Peer-Reviewed, Not Open Web
The AI is trained on peer-reviewed content only. That alone makes it different from general-purpose chat models that hallucinate citations or deliver overly confident approximations. OpenEvidence has licensing agreements with both the JAMA Network and NEJM Group. Full-text access. Structured inputs. Reproducible outputs. It means you’re not reading summaries of blogs. You’re reading evidence, pulled from the original literature.
This has tangible outcomes. I’ve seen younger physicians use it to cross-check rare drug interactions. I’ve seen senior consultants use it to reinforce a decision before escalation. It fills gaps that previously went unacknowledged.
Built for the Front Line, Not the Lab
Daniel Nadler, the company’s CEO, doesn’t come from a clinical background. But the tool he’s helped build has clearly landed in a clinical setting with precision. The app is free for verified healthcare professionals in the U.S., supported through a business model that includes advertising. That brings questions, of course — about influence, about neutrality. Yet adoption continues to rise, suggesting that trust, at least for now, outweighs doubt.
The tool is now being used in real-time during patient visits. A recently launched feature, “Visits”, enables context-aware answers based on clinical workflows. The app claims to support over 160 specialities and 1,000 disease areas.
The Practical Impact on Patient Care
From the patient’s side, nothing looks different. But decisions may be happening faster. In urgent care, I’ve used it to validate a dosage adjustment based on new findings. In internal medicine, I’ve seen it reinforce treatment pathways that otherwise required late-night journal searches.
The time saved isn’t theoretical. It’s minutes that turn into availability, decisions that turn into action. Faster isn’t always better, but faster with better sourcing usually is.
Not a Revolution, Just Routine
The platform’s valuation rose from $3.5 billion to $6 billion in three months — a $200 million funding round in October 2025 pushed it there.

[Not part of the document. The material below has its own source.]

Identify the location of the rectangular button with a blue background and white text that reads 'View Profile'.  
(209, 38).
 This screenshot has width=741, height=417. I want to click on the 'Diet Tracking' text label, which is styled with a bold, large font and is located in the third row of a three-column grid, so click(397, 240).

The previous round in July was $210 million, led by GV (Google Ventures) and Kleiner Perkins. From a business angle, this is momentum. But from a practitioner’s perspective, it’s a reflection of real-world demand.
The valuation isn’t just a number. It’s a sign that what we use during rounds and consults is now considered infrastructure, not novelty.
Limits Still Exist
There are questions yet unanswered. [Unverified] We don’t know the long-term outcomes of using AI for clinical decision support. [Unverified] We don’t yet have peer-reviewed studies showing improved morbidity or mortality linked to the use of platforms like this. [Unverified] How ads are selected or targeted remains unclear.
What we do know is that the interface feels neutral. The answers are cited. The output is transparent. That counts for more in practice than theoretical debates about AI philosophy.
A Global Shift, Not a Local Trial
This isn’t a story about one health system. While OpenEvidence is currently U.S.-centric, the need it addresses isn’t. Colleagues in Singapore, Germany, and Brazil face the same challenge — navigating an overwhelming volume of medical research while making fast, high-stakes decisions.
Whether OpenEvidence expands globally is still an open question. [Unverified] There are no publicly confirmed trials in the NHS or EU health systems. But if a similar tool emerges locally with the same clinical grounding, uptake seems likely.
The point isn’t who builds it. It’s whether it works in the hands of those who need it.
What We’re Quietly Learning
This isn’t about AI changing medicine. It’s about AI quietly folding into the practice of medicine.
It starts as a time-saver, becomes a habit, and eventually reshapes how we absorb information. Not with bells and whistles. With speed, sourcing, and silence.
Not every tool earns that place. OpenEvidence, for now, has.